Die Plattform bildet zentrale Abläufe im Rahmen der Marktrolle Lieferant end-to-end ab – von der Kundenkommunikation über die Marktprozesse, die Ermittlung der Prognose für die Beschaffung, die Validierung der Bilanzkreisabrechnung sowie Mehr- und Mindermengen bis hin zu abrechnungsnahen Funktionen – und ist darauf ausgelegt, schrittweise erweitert zu werden.

Kein ERP-Ersatz, sondern Automatisierung

Creomnia versteht den Ansatz ausdrücklich nicht als Ersatz bestehender ERP-Systeme, sondern bedient sich der "Grüne Wiese"-Methode, um bestehende Strukturen und Systemzwänge aufzubrechen. "Wir ersetzen kein ERP", betont Neufeld. Ziel sei es vielmehr, einen konsequent KI-basierten Ansatz umzusetzen. Automatisiert werde alles, was in vielen Versorgungsunternehmen einen hohen manuellen Aufwand verursacht – vor allem im Kundenservice und bei Lieferantenwechseln. Neufeld: "Die Philosophie dahinter ist: Mitarbeiter sollen Entscheidungen treffen und nicht das System mit Eingaben füttern."

Der aktuelle Entwicklungsstand ist dabei bewusst auf einen stabilen Funktionskern fokussiert. CTO Spiecker beschreibt den Ansatz als Werkstück, das im laufenden Betrieb weiterentwickelt wird.

Auch Neufeld betont den schrittweisen Ansatz. "Wir konzentrieren uns darauf, die zentralen Abläufe sauber und zuverlässig abzubilden." Erweiterungen wie dynamische Tarife oder komplexere Handelsfunktionen seien konzeptionell angelegt, stünden derzeit jedoch nicht im Mittelpunkt der aktuellen Phase.

Spiecker unterstreicht, dass es dabei nicht um maximale Funktionsbreite gehe. "Uns geht es nicht darum, möglichst viele Funktionen abzubilden, sondern stabile, wiederkehrende Prozesse." Die Trennung von Prozesslogik und Bedienoberfläche sei Voraussetzung dafür, Abläufe unabhängig von der Unternehmensgröße effizient zu organisieren.

Perspektive für Stadtwerke

Der Ansatz richtet sich an Stadtwerke, die ihre bestehenden Lieferantenprozesse stärker automatisieren wollen, ohne ihre Marktrolle oder Systemlandschaft grundlegend zu verändern. Im Mittelpunkt steht eine Plattform, die standardisierte Abläufe unterstützt und sich schrittweise in vorhandene Strukturen integrieren lässt.

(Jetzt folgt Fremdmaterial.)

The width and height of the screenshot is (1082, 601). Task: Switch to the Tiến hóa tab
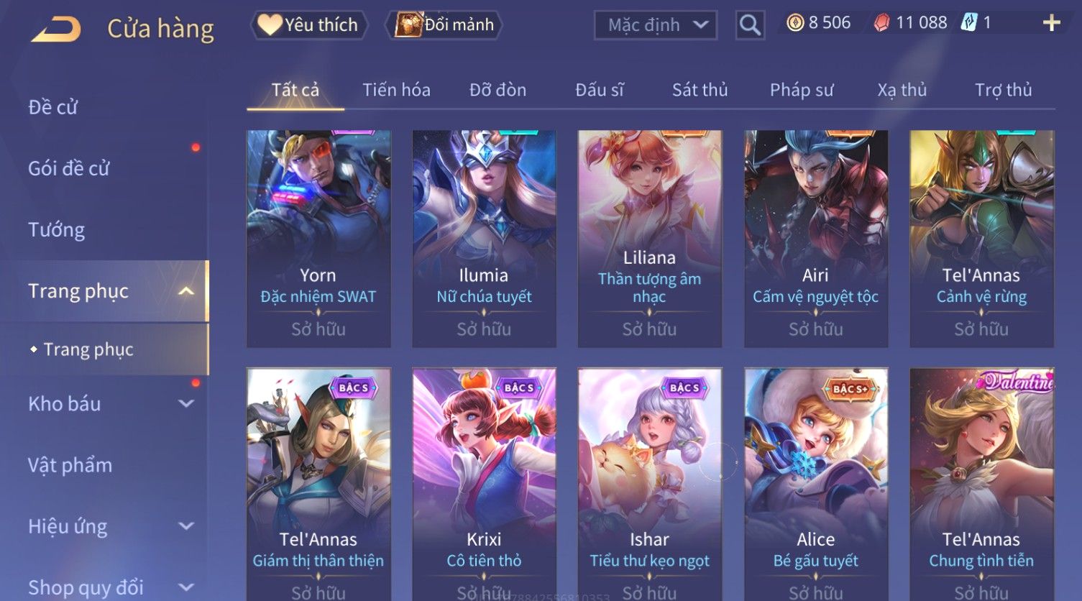click(396, 90)
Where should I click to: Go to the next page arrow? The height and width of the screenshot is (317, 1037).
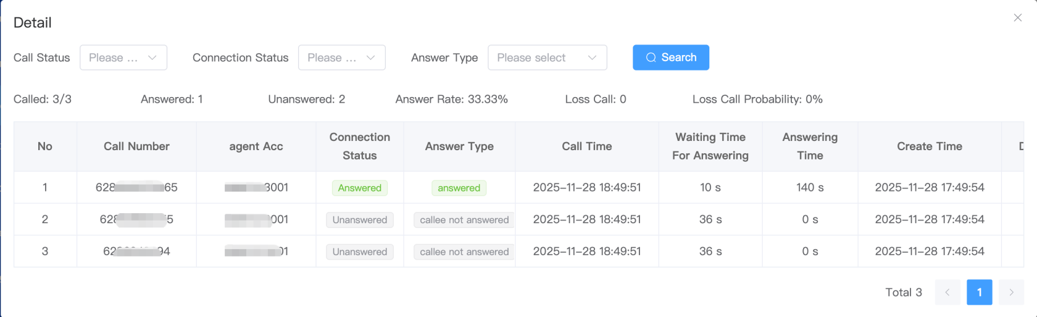click(x=1011, y=292)
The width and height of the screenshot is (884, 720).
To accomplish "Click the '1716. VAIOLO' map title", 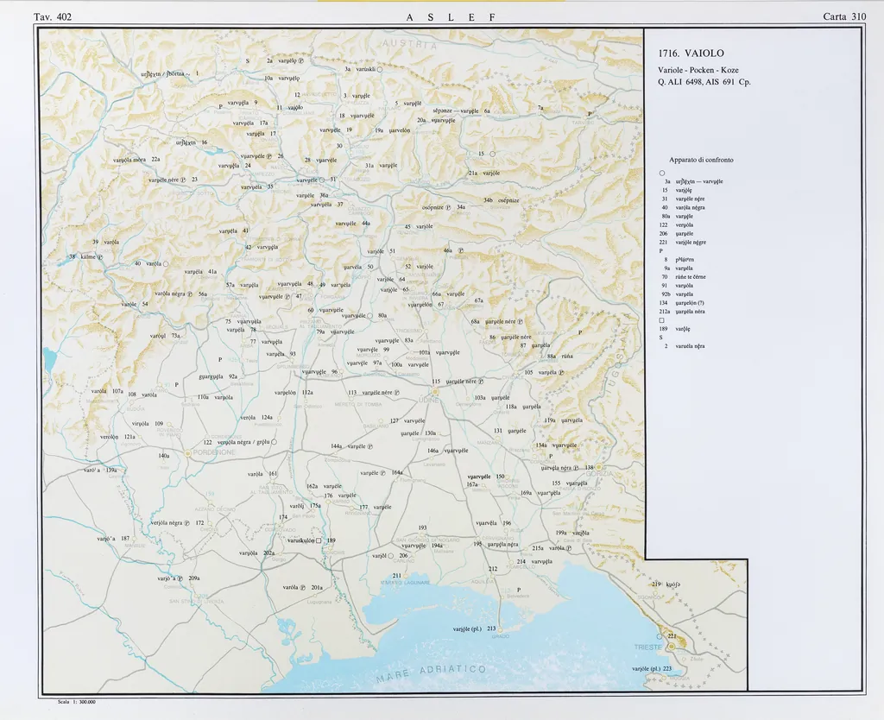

Der modulare Plattformansatz zielt auch darauf ab, Größennachteile im Tagesgeschäft abzufedern. Standardisierte und automatisierte Prozesse könnten es insbesondere kleineren Stadtwerken ermöglichen, eine vergleichbare Prozessqualität im operativen Betrieb zu erreichen – ohne die Strukturen eines Großversorgers vorhalten zu müssen. 

Aktuell nutzt Creomnia die Plattform mit fünf Pilotkunden im Privatkundensegment; zudem läuft bereits die Testkommunikation mit Verteilnetzbetreibern. Parallel dazu führt das Unternehmen Gespräche mit Stadtwerken in der Marktrolle Lieferant, um perspektivisch testweise einige tausend Kunden operativ abzubilden.

Im Umfeld der E-World energy & water soll der Ansatz nun mit dem Fachpublikum diskutiert werden. Die Messe dient dabei weniger als Produktshowcase, sondern als Resonanzraum, um mit Stadtwerken über Einsatzmöglichkeiten, Grenzen und Weiterentwicklungen der Plattform zu sprechen.